A vista é o argumento e é honesto. Daqui vê-se Chaves espalhada na planície, o rio Tâmega a cortar a cidade, e a manta de campos que sobe até à fronteira. Em dias limpos, sem bruma, o olhar passa a raia e entra em território espanhol. Não é figura de estilo: a Galiza está mesmo ali, a poucos quilómetros, e percebe-se porque é que esta zona viveu séculos a equilibrar-se entre dois países.

Quando ir (e quando não vale a pena)

A regra é simples: vá com céu limpo.

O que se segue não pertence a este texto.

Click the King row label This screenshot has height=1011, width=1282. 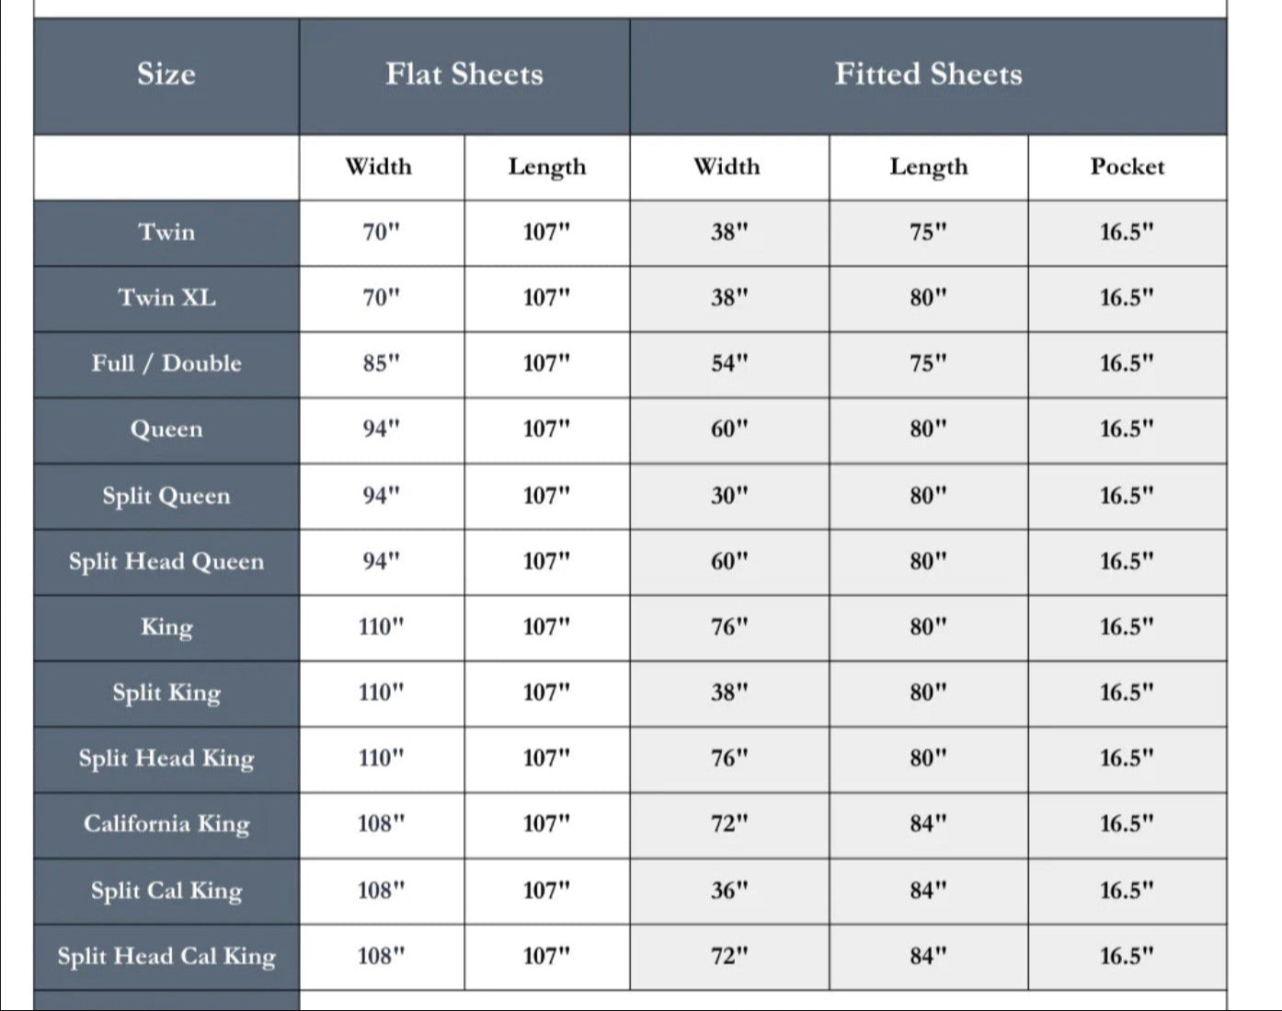(x=166, y=627)
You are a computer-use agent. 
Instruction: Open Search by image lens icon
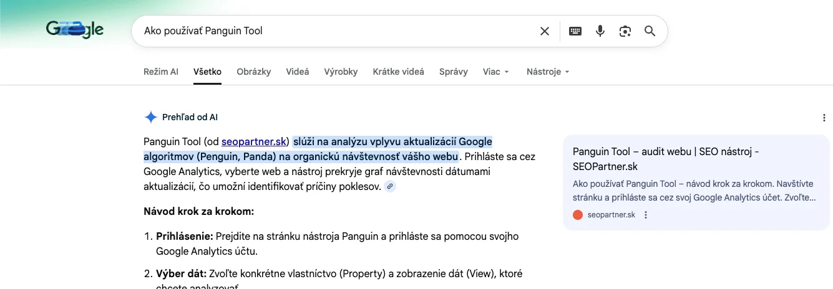coord(625,31)
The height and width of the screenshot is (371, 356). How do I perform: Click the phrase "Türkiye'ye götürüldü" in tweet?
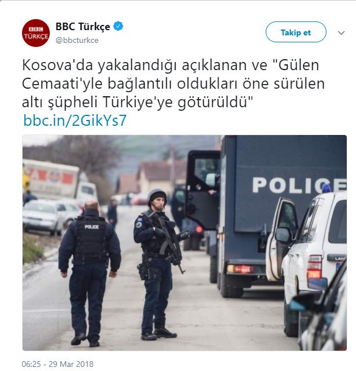178,102
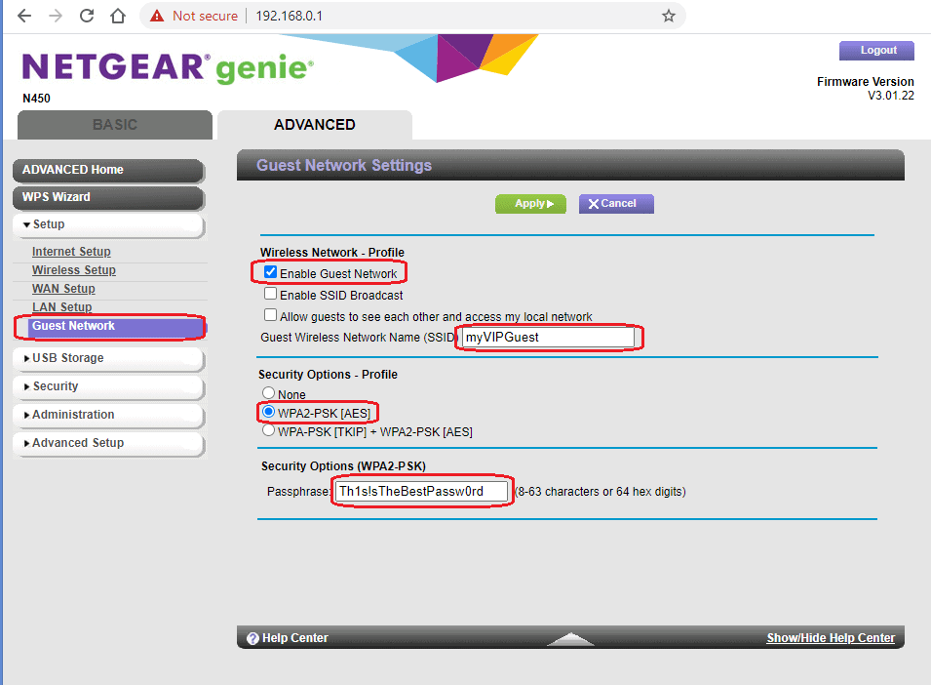Switch to the BASIC tab
This screenshot has width=931, height=685.
[114, 125]
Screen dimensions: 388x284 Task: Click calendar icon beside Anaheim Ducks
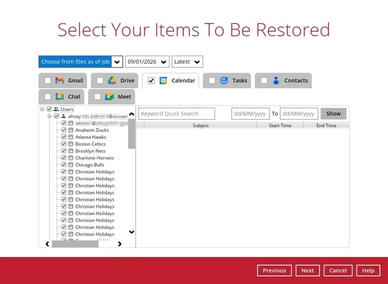(x=71, y=130)
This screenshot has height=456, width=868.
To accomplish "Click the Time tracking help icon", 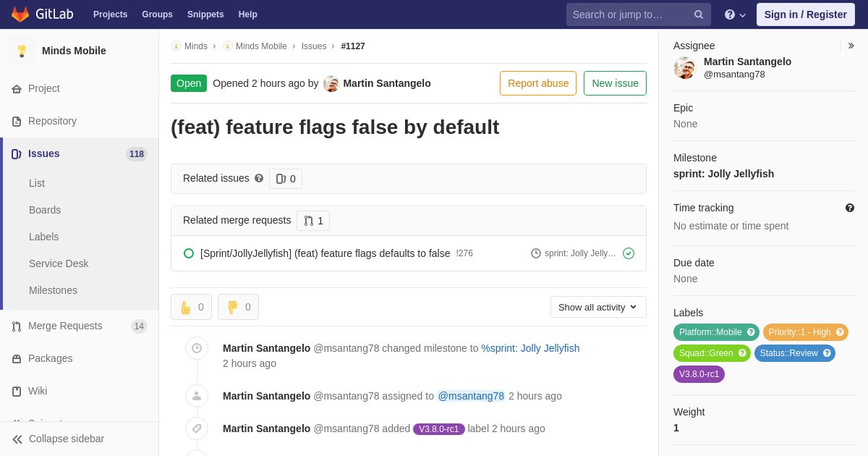I will click(850, 208).
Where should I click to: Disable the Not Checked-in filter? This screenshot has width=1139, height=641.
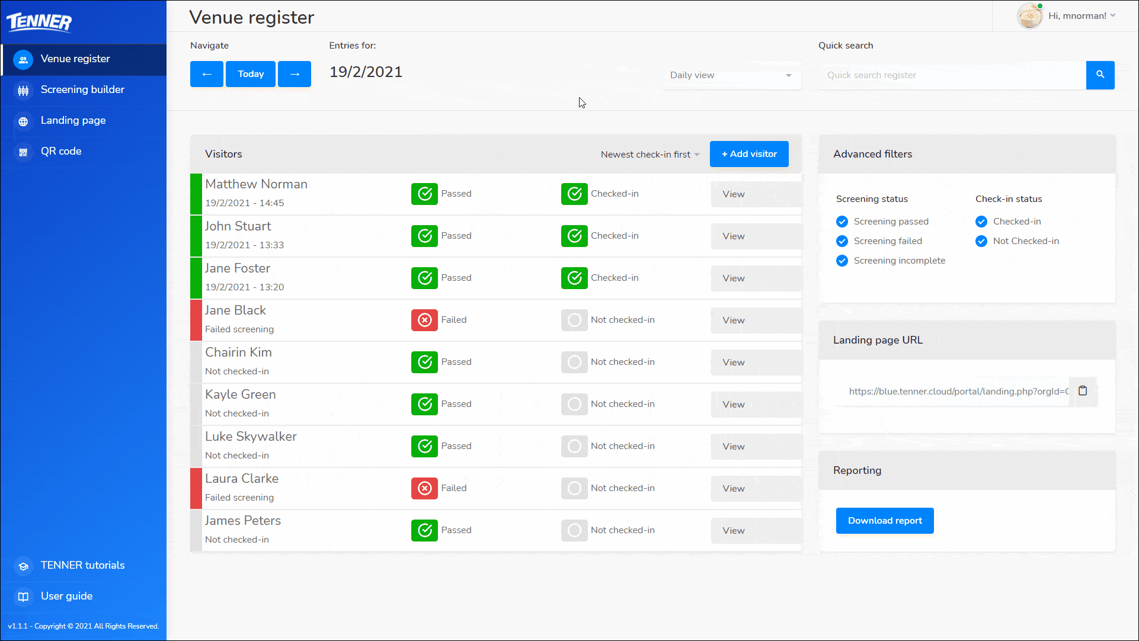coord(981,241)
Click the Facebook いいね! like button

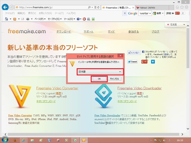133,52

Num dia de nevoeiro, e em Trás-os-Montes há muitos no inverno, não vê nada e o desvio não compensa. O fim da tarde é o momento certo. A luz baixa achata as sombras sobre o vale e o sol põe-se do lado certo para quem está virado para a cidade. De manhã cedo, no verão, também funciona, com o ar ainda fresco antes do calor transmontano apertar.

Leve agasalho mesmo no verão. O planalto apanha vento e ao fim do dia arrefece depressa. Não há café, não há casa de banho, não há nada construído para turistas: é estrada, parapeito e paisagem. Traga a sua água e leve o lixo consigo.

Como chegar

De carro é o óbvio. Saindo de Chaves, segue-se a Estrada Nacional 213 em direção a Ribeira de Pinheiro e o miradouro aparece à beira da via. Há espaço para encostar, mas é estrada nacional: estacione bem afastado da faixa e atenção ao trânsito quando sair do carro. Sem carro, fica complicado. Não conte com transportes públicos úteis até aqui; um táxi de Chaves resolve, mas combine antes a viagem de volta, porque apanhar boleia de regresso não é garantido.

A entrada é gratuita, o que neste caso quer dizer que o único custo é o do combustível ou do táxi. Não há horário, não há porta, não há cancela: o sítio está aberto a qualquer hora, embora à noite não haja iluminação e não valha a pena ir sem luz.

Encaixar na visita a Chaves

Faz sentido tratar o miradouro como complemento, não como destino único. Chaves dá para um ou dois dias e este é o tipo de paragem que se faz à chegada ou à partida, para situar a cidade no terreno antes de descer a ela. Depois de ver o vale do alto, a história fica mais clara quando se desce à cidade, da Ponte Romana aos trilhos da raia e se percebe o porquê de tantas fortificações nesta linha de fronteira.

Chaves é, antes de mais, terra de água quente. Quem vem até cá deve reservar tempo para as águas termais que os romanos já conheciam, um contraste perfeito com o ar seco do miradouro. E se gosta de andar, a região está rasgada de percursos: vale a pena ver os melhores trilhos entre a raia e o rio para combinar a vista do alto com caminhadas reais pelo terreno que se avista.

No verão, troque o calor por água: as praias fluviais como a de Segirei e a do Açude de Vila Verde da Raia são o destino lógico depois de uma manhã ao sol. Para quem fica a dormir, o Castelo Hotel é uma base prática para explorar a cidade e os arredores.

O que esperar (e o que não)

Sejamos diretos: isto é um miradouro, não uma atração com bilheteira. Quem vier à espera de centro de interpretação, esplanada ou loja de recordações vai sair desiludido. Quem vier pela vista, e só pela vista, sai a ganhar. É um daqueles sítios para parar quinze ou vinte minutos, tirar a fotografia do vale, respirar e seguir caminho. O valor está exatamente na simplicidade: estrada, parapeito, Chaves lá em baixo e a fronteira ao fundo.

Para fotografar, o fim da tarde dá a melhor luz sobre a cidade. Tripé ajuda se quiser apanhar o pôr do sol sem ruído na imagem. E se calhar coincidir com a região em festa, vale a pena ver o que se passa em baixo: eventos como o Festival N2 2026 ou caminhadas organizadas como a Rota dos Lameiros em Fornelos dão um motivo extra para subir até cá e depois descer à cidade.

Confirme sempre o tempo antes de sair. Num dia certo, o Miradouro de São Lourenço é o melhor lugar para perceber Chaves de uma só olhadela. Num dia de bruma, é só uma curva na 213.